How to Measure or Detect It
Score each analytics stage independently — averaging across stages hides the failing layer:
ASRAccuracy: transcript correctness against a reference; the floor for every downstream signal.Tone: classifies tone categories (polite, neutral, frustrated); track drift across time and language.ConversationResolution: scores whether the call reached a logical resolution — the highest-level intent metric.- Word Error Rate by cohort: split WER by language, codec, network, and speaker; aggregate WER is misleading.
- Eval-fail-rate-by-cohort (dashboard signal): percentage of calls where any analytics evaluator fails, sliced by user cohort.
Minimal Python:
from fi.evals import ASRAccuracy, Tone
asr = ASRAccuracy()
tone = Tone()
asr_result = asr.evaluate(prediction=asr_transcript, reference=human_transcript)
tone_result = tone.evaluate(input=user_turn, output=agent_turn)
print(asr_result.score, tone_result.score)
Common Mistakes
- Treating ASR accuracy as the only quality signal. A transcript can be 95% accurate and still mislabel “cancel” — the 5% errors are usually the highest-impact words.
- Aggregating sentiment across the whole call. Per-turn sentiment is the actionable signal; call-average sentiment hides barge-in frustration spikes.

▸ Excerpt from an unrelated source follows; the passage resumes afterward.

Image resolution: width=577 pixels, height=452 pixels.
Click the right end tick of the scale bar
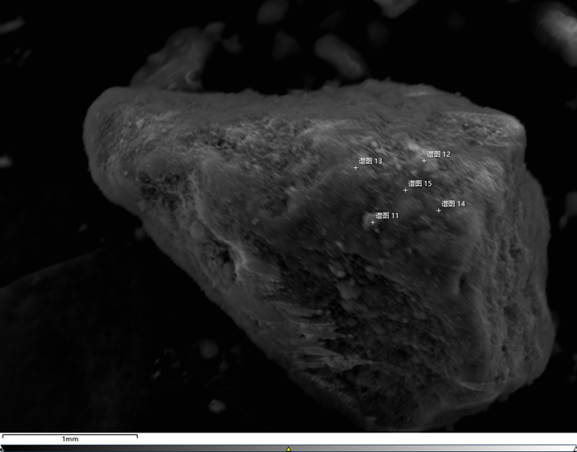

- Letting the analytics classifier drift unmonitored. Sentiment and intent classifiers retrain on shifting language; rerun evaluator scores on a held-out cohort weekly.
- Mixing transcript and analytics metrics in one number. Score them separately so a regression points to the actual broken layer.
- Scoring only success stories. Sample failed and escalated calls disproportionately; that is where analytics quality matters most.
Frequently Asked Questions
What is text and speech analytics?
Text and speech analytics extracts structured signal — intent, sentiment, topics, compliance keywords — from unstructured conversational data. For voice, it begins with ASR transcription and feeds downstream classifiers.
How is speech analytics different from voice-agent evaluation?
Speech analytics summarizes conversational data for business reporting. Voice-agent evaluation scores whether the agent itself behaved correctly — accuracy, tone, escalation handling — using evaluators like ASRAccuracy and Tone.
How do you measure speech analytics quality?
FutureAGI evaluates each layer: ASRAccuracy for the transcript, Tone and CulturalSensitivity for sentiment consistency, ConversationResolution for intent capture, all run against LiveKitEngine simulations or traceAI-livekit production traces.